Adversarial attacks add perturbations to the input features with the intent
of changing the classification produced by a machine learning system. Small
perturbations can yield adversarial examples which are misclassified despite
being virtually indistinguishable from the unperturbed input. Classifiers
trained with standard neural network techniques are highly susceptible to
adversarial examples, allowing an adversary to create misclassifications of
their choice.
We introduce a new type of network unit, called MWD (max of weighed distance)

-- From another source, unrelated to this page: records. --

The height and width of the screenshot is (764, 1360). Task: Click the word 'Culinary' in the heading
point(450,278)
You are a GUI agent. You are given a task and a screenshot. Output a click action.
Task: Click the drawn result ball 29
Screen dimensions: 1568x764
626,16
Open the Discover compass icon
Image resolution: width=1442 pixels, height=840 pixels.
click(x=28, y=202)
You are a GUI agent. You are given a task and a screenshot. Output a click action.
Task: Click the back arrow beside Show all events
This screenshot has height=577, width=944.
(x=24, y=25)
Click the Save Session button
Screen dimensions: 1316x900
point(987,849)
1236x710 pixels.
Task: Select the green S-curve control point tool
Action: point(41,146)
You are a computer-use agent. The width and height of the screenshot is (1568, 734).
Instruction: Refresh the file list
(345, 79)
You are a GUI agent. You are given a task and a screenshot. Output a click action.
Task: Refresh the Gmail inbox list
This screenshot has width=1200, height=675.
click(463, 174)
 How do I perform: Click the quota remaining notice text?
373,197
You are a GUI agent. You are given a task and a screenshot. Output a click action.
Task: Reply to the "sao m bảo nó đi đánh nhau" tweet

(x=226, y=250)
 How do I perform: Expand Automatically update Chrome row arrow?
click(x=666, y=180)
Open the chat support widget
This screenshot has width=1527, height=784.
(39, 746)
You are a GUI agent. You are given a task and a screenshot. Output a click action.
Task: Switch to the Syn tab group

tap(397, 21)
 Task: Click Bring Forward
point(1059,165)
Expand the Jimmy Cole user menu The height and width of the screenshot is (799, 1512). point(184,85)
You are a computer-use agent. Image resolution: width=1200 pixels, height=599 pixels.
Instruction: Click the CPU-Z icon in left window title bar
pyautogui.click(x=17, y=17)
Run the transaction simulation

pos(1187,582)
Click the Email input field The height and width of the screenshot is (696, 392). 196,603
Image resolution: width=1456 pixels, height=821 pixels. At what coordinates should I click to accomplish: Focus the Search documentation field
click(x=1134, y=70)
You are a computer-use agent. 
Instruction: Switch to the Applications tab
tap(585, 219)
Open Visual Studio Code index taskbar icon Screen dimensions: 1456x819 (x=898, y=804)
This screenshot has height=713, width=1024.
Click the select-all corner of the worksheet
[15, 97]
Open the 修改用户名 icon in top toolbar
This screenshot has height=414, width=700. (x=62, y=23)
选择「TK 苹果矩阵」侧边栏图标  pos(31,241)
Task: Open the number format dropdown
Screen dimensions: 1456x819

units that have a built-in resistant to adversarial attacks. These units are
highly non-linear, and we develop the techniques needed to effectively train
them. We show that simple interval techniques for propagating perturbation
effects through the network enables the efficient computation of robustness
(i.e., accuracy guarantees) for MWD networks under any perturbations, including
adversarial attacks.
MWD networks are significantly more robust to input perturbations than ReLU
networks. On permutation invariant MNIST, when test examples can be perturbed
by 20% of the input range, MWD networks provably retain accuracy above 83%,
while the accuracy of ReLU networks drops below 5%. The provable accuracy of
MWD networks is superior even to the observed accuracy of ReLU networks trained
with the help of adversarial examples. In the absence of adversarial attacks,
MWD networks match the performance of sigmoid networks, and have accuracy only
slightly below that of ReLU networks.